A Lightweight YOLOv4 EDAM Model for Accurate and Real time Detection of Foreign Objects Suspended on

A Lightweight YOLOv4 EDAM Model for Accurate and Real time Detection of Foreign Objects Suspended on

Abstract:

Foreign objects suspended on transmission and distribution lines like nests, kites, balloons, and trash, etc. may lead discharge faults and greatly affect the safety of power grid. How to perform accurate and timely detection of these foreign objects is an urgent problem. This paper proposes a lightweight YOLOv4 model with embedded dual attention mechanism (YOLOv4-EDAM) to detect foreign objects from visible images, using MobileNetV2 embedded with the squeeze and excitation networks (SENet) to replace the CSPDarkNet53 feature extraction network, the depthwise separable convolutions (DSC) to replace the standard convolutions in SPP and PANet module, and embedding the convolutional block attention module (CBAM) into SPP and PANet module to improve the detection accuracy.

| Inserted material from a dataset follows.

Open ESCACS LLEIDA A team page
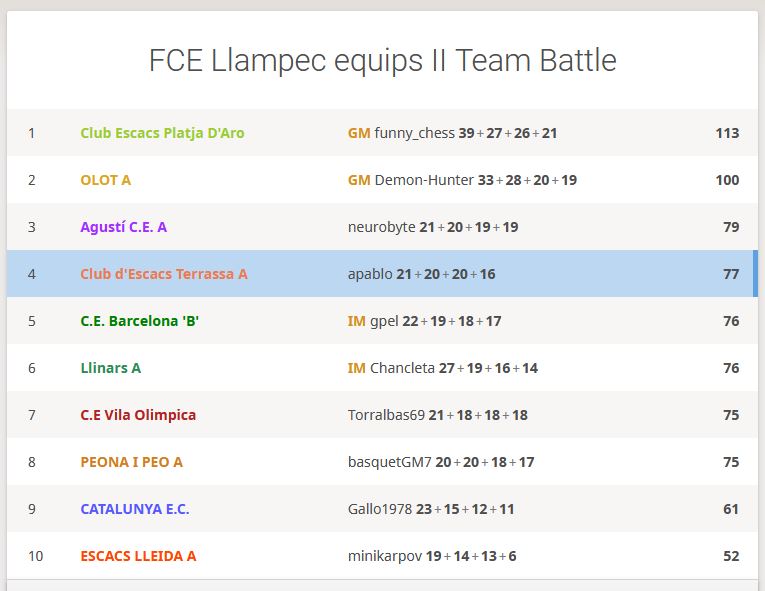 138,556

Firstly, an image dataset was constructed using inspection images and public datasets, and expanded by Poisson blending and some data augmentation methods. The denoising convolutional neural network (DnCNN) was applied for image preprocessing. Next, the lightweight YOLOv4-EDAM model was trained combining Mosaic data enhancement, cosine annealing and label smoothing skills. Several detection cases were carried out and the experimental results show that the proposed model has a high accuracy with the mean average precision (mAP) of 96.71%, and a fast detection speed with the frames per second (FPS) of 45, whose overall performance is better than other object detection models. This study offers a reference for power line inspection and provides a possible way to deploy edge computing devices on unmanned aerial vehicles.